# how to determine input impedance of a differential amplifier

#### Ghina Bayyat

Joined Mar 11, 2018
135
in a bjt differential amplifier what would the input impedance be for the differential mode Not the common mode ?
i know the input impedance for the common mode = rπ + 2βRee / 2 but what would the input impedance for the differential mode be ? ofcourse it depends on the two inputs but how can i determine it ? isn't there an equation to use

#### Zeeus

Joined Apr 17, 2019
616
in a bjt differential amplifier what would the input impedance be for the differential mode Not the common mode ?
i know the input impedance for the common mode = rπ + 2βRee / 2 but what would the input impedance for the differential mode be ? ofcourse it depends on the two inputs but how can i determine it ? isn't there an equation to use
Hi..Not sure
The answer depends on the configuration..If there is emitter resistor, base resistor...

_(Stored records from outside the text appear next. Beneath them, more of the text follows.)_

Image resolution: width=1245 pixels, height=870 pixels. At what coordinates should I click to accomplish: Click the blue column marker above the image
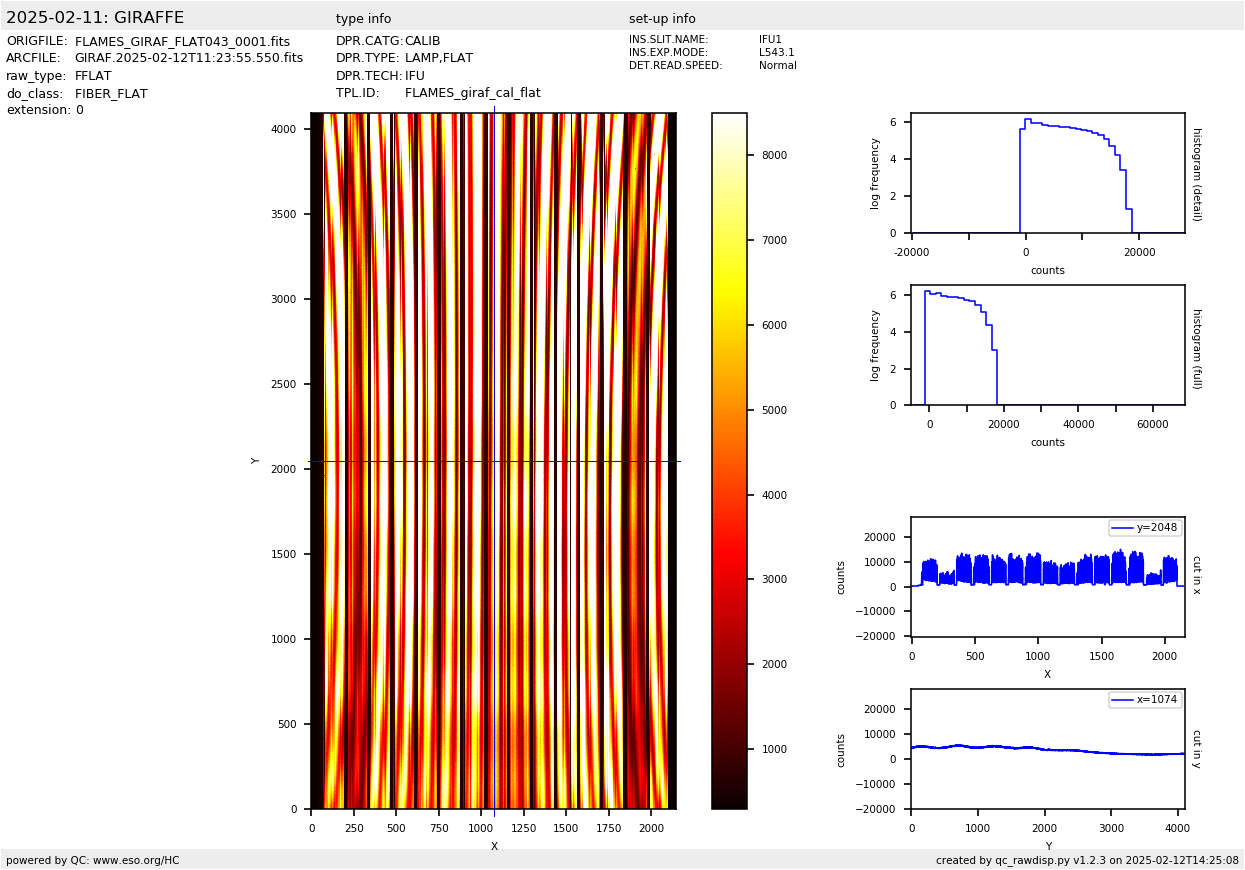[494, 108]
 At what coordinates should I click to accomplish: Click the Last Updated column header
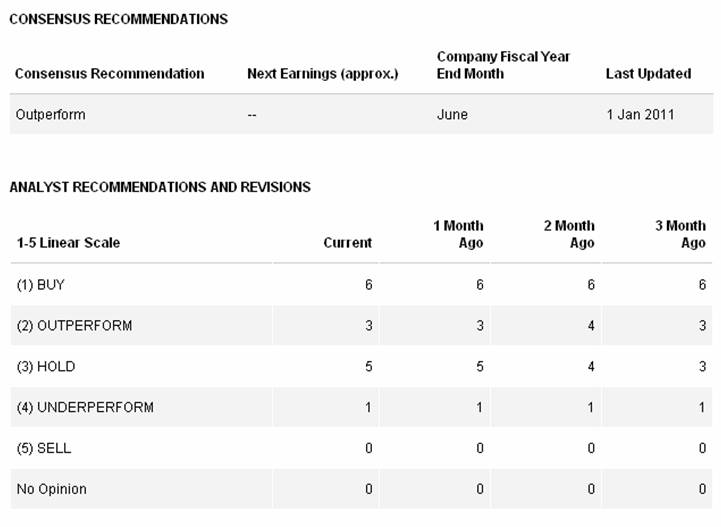[x=648, y=74]
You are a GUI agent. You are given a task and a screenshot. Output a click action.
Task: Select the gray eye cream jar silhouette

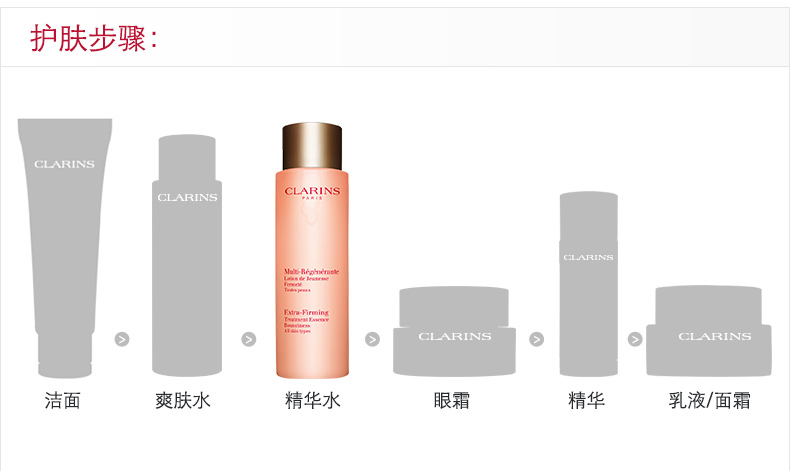(x=454, y=331)
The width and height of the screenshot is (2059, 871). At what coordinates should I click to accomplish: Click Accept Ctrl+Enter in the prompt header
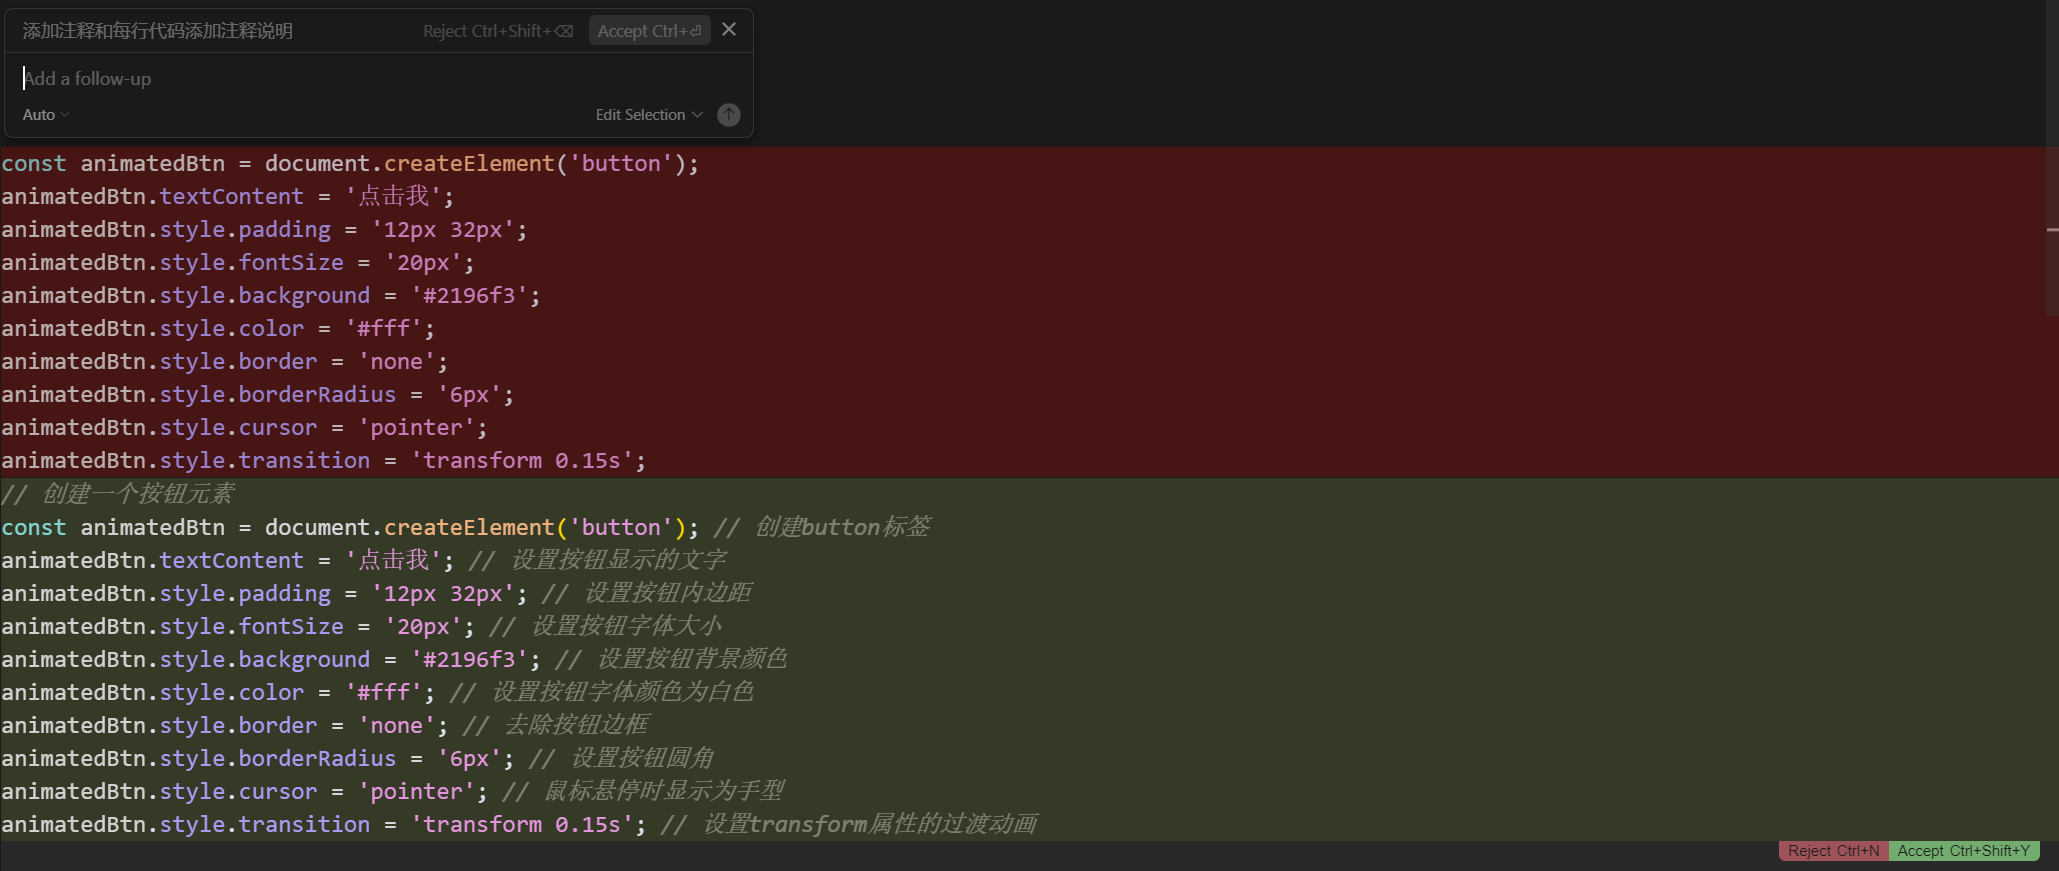point(649,31)
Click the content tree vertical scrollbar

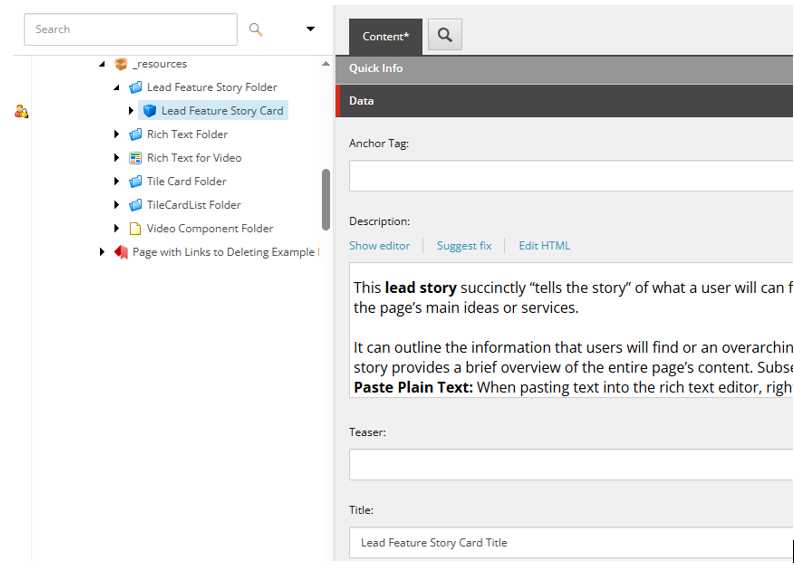326,198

(how did you write the pi and co?)..Anyways

think answer is beta * ( re + re||Ree)
With very large Ree or current source then becomes 2 * beta * re = 2* (rpi)

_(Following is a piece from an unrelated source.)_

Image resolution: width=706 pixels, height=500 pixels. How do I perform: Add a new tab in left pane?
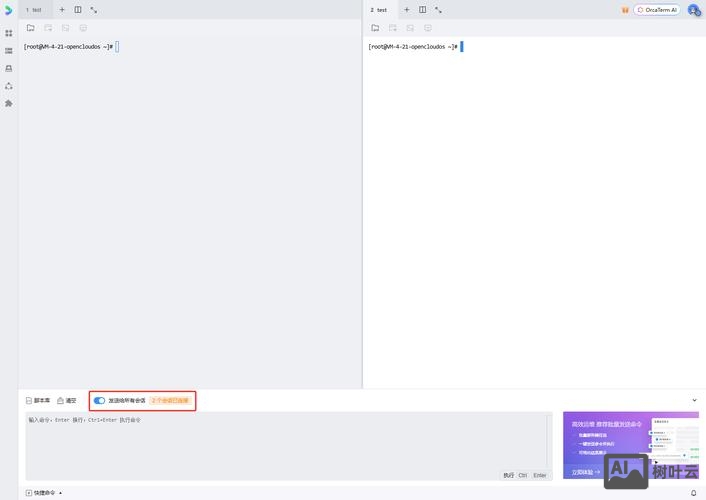(62, 10)
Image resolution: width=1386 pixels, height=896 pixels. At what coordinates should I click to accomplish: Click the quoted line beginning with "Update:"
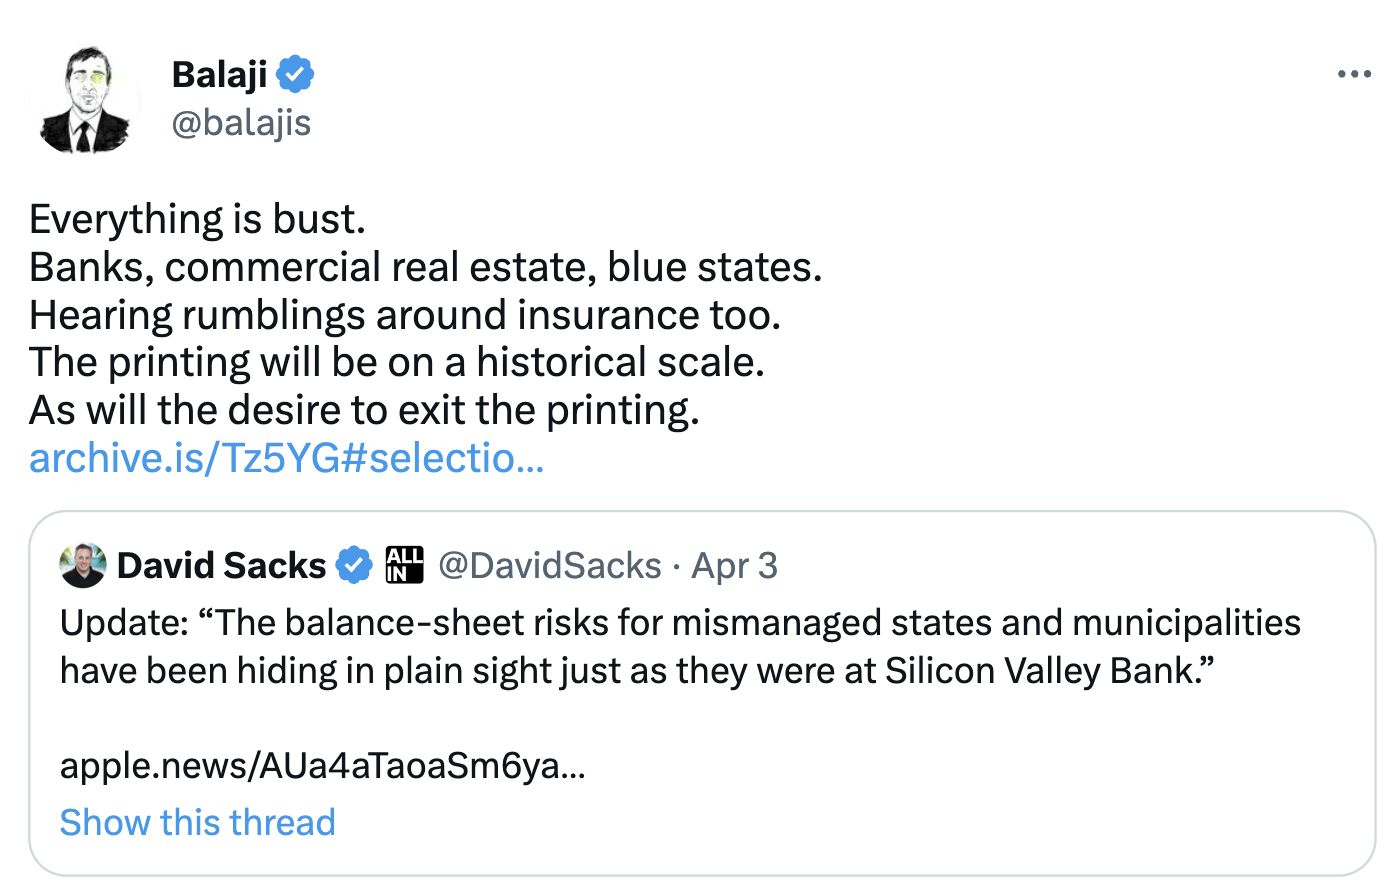click(680, 623)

What's answer if there are base resistors at both inputs?

#### Ghina Bayyat

Joined Mar 11, 2018
135
yes there isn't just the basic differential amplifier circuit ( but the picture failed to upload)
ofcourse there is because the two rπs of both transistors are shorted together in the common mode so they are in parallel so their equivalent resistance is half
(how did you write the pi and co?)..Anyways
u mean the sumbol ? there is a letter S above
think answer is beta * ( re + re||Ree)
With very large Ree or current source then becomes 2 * beta * re = 2* (rpi)
but in the differential amplifier we use superposition to analyse the circuit and when we use it we kill vb2 and solve for vb1 then kill vb1 and solve for vb2 right
and when we do that one of the two transistors is common emitter and the other is common base and the input impedance of a Ce is rpi where the input impedance of a CB is re so isn't it supposed to be the sum of these two impedances or i missed something ?

#### Zeeus

Joined Apr 17, 2019
616
To me seems you missed something...The re for CB in parallel with Ree

Someone will clarify

Joined Mar 10, 2018
4,057

#### Zeeus

Joined Apr 17, 2019
616
yes there isn't just the basic differential amplifier circuit ( but the picture failed to upload)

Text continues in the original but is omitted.